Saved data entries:

┄┄┄┄┄┄┄┄┄┄┄┄┄┄┄┄┄┄┄┄

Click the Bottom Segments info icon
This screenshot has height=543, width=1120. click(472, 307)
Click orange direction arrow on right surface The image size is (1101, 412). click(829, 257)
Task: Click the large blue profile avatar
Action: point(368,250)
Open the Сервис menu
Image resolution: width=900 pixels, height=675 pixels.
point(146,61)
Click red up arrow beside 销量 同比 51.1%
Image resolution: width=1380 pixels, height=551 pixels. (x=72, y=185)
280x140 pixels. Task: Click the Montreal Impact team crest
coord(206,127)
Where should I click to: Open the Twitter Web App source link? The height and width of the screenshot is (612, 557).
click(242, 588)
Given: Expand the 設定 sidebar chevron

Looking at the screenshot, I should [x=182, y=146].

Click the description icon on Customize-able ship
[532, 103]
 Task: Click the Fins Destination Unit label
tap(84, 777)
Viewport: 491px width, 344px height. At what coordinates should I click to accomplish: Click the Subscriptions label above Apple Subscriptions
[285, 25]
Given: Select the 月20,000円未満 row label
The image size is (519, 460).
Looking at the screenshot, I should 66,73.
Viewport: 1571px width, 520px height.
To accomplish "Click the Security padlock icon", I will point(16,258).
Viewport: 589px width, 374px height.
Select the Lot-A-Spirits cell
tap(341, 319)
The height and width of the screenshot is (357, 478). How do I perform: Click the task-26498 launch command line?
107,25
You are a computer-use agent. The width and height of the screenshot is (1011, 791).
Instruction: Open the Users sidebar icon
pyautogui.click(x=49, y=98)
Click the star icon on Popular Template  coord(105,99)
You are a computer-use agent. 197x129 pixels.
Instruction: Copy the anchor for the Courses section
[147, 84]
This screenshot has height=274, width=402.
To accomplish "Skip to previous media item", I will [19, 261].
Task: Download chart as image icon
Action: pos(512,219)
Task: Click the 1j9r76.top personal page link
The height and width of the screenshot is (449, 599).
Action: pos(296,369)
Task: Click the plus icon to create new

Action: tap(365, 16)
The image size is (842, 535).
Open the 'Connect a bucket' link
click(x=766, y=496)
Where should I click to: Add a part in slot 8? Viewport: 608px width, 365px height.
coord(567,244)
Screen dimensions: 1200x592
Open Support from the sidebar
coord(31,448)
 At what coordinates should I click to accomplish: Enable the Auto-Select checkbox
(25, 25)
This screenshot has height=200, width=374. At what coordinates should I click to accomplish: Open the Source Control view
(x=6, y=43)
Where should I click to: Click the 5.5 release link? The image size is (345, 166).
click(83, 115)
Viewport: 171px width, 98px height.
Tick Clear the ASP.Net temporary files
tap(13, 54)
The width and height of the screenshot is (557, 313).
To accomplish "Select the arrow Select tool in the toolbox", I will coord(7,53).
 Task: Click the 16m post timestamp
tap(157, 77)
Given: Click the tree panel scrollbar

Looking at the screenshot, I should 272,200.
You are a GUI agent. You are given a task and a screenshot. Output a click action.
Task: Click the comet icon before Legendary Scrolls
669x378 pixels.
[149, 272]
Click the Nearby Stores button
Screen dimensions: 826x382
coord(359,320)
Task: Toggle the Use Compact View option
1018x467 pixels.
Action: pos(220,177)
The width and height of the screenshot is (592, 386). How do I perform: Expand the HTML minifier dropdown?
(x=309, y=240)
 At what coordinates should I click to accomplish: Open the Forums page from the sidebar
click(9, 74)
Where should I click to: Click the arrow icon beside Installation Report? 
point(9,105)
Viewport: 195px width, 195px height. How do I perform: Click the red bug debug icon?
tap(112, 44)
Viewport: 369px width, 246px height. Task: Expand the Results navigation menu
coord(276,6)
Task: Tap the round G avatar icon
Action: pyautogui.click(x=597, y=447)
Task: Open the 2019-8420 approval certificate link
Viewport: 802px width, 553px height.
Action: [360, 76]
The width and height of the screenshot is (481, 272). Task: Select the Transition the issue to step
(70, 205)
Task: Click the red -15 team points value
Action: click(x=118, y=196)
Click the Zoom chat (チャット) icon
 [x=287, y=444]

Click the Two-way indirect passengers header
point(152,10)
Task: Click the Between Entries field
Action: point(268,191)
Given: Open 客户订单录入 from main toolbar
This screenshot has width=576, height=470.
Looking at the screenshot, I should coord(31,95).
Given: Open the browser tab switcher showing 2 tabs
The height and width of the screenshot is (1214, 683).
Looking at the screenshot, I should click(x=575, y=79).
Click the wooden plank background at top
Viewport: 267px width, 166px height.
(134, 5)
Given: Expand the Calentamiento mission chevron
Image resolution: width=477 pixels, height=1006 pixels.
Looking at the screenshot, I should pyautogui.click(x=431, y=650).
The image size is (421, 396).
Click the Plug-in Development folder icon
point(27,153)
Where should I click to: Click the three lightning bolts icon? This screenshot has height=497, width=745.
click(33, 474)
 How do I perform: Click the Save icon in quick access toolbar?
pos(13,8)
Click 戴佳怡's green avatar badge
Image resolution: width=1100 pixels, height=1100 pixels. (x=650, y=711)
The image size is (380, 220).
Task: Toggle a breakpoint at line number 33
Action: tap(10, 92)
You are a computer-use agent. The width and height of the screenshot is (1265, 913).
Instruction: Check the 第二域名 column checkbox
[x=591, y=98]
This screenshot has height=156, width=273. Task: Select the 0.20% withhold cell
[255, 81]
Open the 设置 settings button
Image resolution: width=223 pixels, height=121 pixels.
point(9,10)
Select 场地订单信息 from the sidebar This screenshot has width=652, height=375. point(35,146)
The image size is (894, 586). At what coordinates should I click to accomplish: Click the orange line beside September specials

┄┄┄┄┄┄┄┄┄┄┄┄┄┄┄┄┄┄┄┄

*EXERCISE GOAL*
After the last line of the data, restate all the entries verbatim.

*RESULT BELOW*
Click the Bottom Segments info icon
This screenshot has height=543, width=1120. click(472, 307)
Click orange direction arrow on right surface The image size is (1101, 412). click(829, 257)
Task: Click the large blue profile avatar
Action: point(368,250)
Open the Сервис menu
Image resolution: width=900 pixels, height=675 pixels.
point(146,61)
Click red up arrow beside 销量 同比 51.1%
Image resolution: width=1380 pixels, height=551 pixels. (x=72, y=185)
280x140 pixels. Task: Click the Montreal Impact team crest
coord(206,127)
Where should I click to: Open the Twitter Web App source link? The height and width of the screenshot is (612, 557).
click(242, 588)
Given: Expand the 設定 sidebar chevron

Looking at the screenshot, I should [x=182, y=146].

Click the description icon on Customize-able ship
[532, 103]
 Task: Click the Fins Destination Unit label
tap(84, 777)
Viewport: 491px width, 344px height. At what coordinates should I click to accomplish: Click the Subscriptions label above Apple Subscriptions
[285, 25]
Given: Select the 月20,000円未満 row label
The image size is (519, 460).
Looking at the screenshot, I should 66,73.
Viewport: 1571px width, 520px height.
To accomplish "Click the Security padlock icon", I will point(16,258).
Viewport: 589px width, 374px height.
Select the Lot-A-Spirits cell
tap(341, 319)
The height and width of the screenshot is (357, 478). How do I perform: Click the task-26498 launch command line?
107,25
You are a computer-use agent. The width and height of the screenshot is (1011, 791).
Instruction: Open the Users sidebar icon
pyautogui.click(x=49, y=98)
Click the star icon on Popular Template  coord(105,99)
You are a computer-use agent. 197x129 pixels.
Instruction: Copy the anchor for the Courses section
[147, 84]
This screenshot has height=274, width=402.
To accomplish "Skip to previous media item", I will [19, 261].
Task: Download chart as image icon
Action: pos(512,219)
Task: Click the 1j9r76.top personal page link
The height and width of the screenshot is (449, 599).
Action: pos(296,369)
Task: Click the plus icon to create new

Action: tap(365, 16)
The image size is (842, 535).
Open the 'Connect a bucket' link
click(x=766, y=496)
Where should I click to: Add a part in slot 8? Viewport: 608px width, 365px height.
coord(567,244)
Screen dimensions: 1200x592
Open Support from the sidebar
coord(31,448)
 At what coordinates should I click to accomplish: Enable the Auto-Select checkbox
(25, 25)
This screenshot has height=200, width=374. At what coordinates should I click to accomplish: Open the Source Control view
(x=6, y=43)
Where should I click to: Click the 5.5 release link? The image size is (345, 166).
click(83, 115)
Viewport: 171px width, 98px height.
Tick Clear the ASP.Net temporary files
tap(13, 54)
The width and height of the screenshot is (557, 313).
To accomplish "Select the arrow Select tool in the toolbox", I will coord(7,53).
 Task: Click the 16m post timestamp
tap(157, 77)
Given: Click the tree panel scrollbar

Looking at the screenshot, I should 272,200.
You are a GUI agent. You are given a task and a screenshot. Output a click action.
Task: Click the comet icon before Legendary Scrolls
669x378 pixels.
[149, 272]
Click the Nearby Stores button
Screen dimensions: 826x382
coord(359,320)
Task: Toggle the Use Compact View option
1018x467 pixels.
Action: pos(220,177)
The width and height of the screenshot is (592, 386). How do I perform: Expand the HTML minifier dropdown?
(x=309, y=240)
 At what coordinates should I click to accomplish: Open the Forums page from the sidebar
click(9, 74)
Where should I click to: Click the arrow icon beside Installation Report? 
point(9,105)
Viewport: 195px width, 195px height. How do I perform: Click the red bug debug icon?
tap(112, 44)
Viewport: 369px width, 246px height. Task: Expand the Results navigation menu
coord(276,6)
Task: Tap the round G avatar icon
Action: pyautogui.click(x=597, y=447)
Task: Open the 2019-8420 approval certificate link
Viewport: 802px width, 553px height.
Action: [360, 76]
The width and height of the screenshot is (481, 272). Task: Select the Transition the issue to step
(70, 205)
Task: Click the red -15 team points value
Action: click(x=118, y=196)
Click the Zoom chat (チャット) icon
 [x=287, y=444]

Click the Two-way indirect passengers header
point(152,10)
Task: Click the Between Entries field
Action: point(268,191)
Given: Open 客户订单录入 from main toolbar
This screenshot has width=576, height=470.
Looking at the screenshot, I should coord(31,95).
Given: Open the browser tab switcher showing 2 tabs
The height and width of the screenshot is (1214, 683).
Looking at the screenshot, I should click(x=575, y=79).
Click the wooden plank background at top
Viewport: 267px width, 166px height.
(134, 5)
Given: Expand the Calentamiento mission chevron
Image resolution: width=477 pixels, height=1006 pixels.
Looking at the screenshot, I should pyautogui.click(x=431, y=650).
The image size is (421, 396).
Click the Plug-in Development folder icon
point(27,153)
Where should I click to: Click the three lightning bolts icon? This screenshot has height=497, width=745.
click(33, 474)
 How do I perform: Click the Save icon in quick access toolbar?
pos(13,8)
Click 戴佳怡's green avatar badge
Image resolution: width=1100 pixels, height=1100 pixels. (x=650, y=711)
The image size is (380, 220).
Task: Toggle a breakpoint at line number 33
Action: tap(10, 92)
You are a computer-use agent. The width and height of the screenshot is (1265, 913).
Instruction: Check the 第二域名 column checkbox
[x=591, y=98]
This screenshot has height=156, width=273. Task: Select the 0.20% withhold cell
[255, 81]
Open the 设置 settings button
Image resolution: width=223 pixels, height=121 pixels.
point(9,10)
Select 场地订单信息 from the sidebar This screenshot has width=652, height=375. point(35,146)
The image size is (894, 586). At what coordinates should I click to accomplish: Click the orange line beside September specials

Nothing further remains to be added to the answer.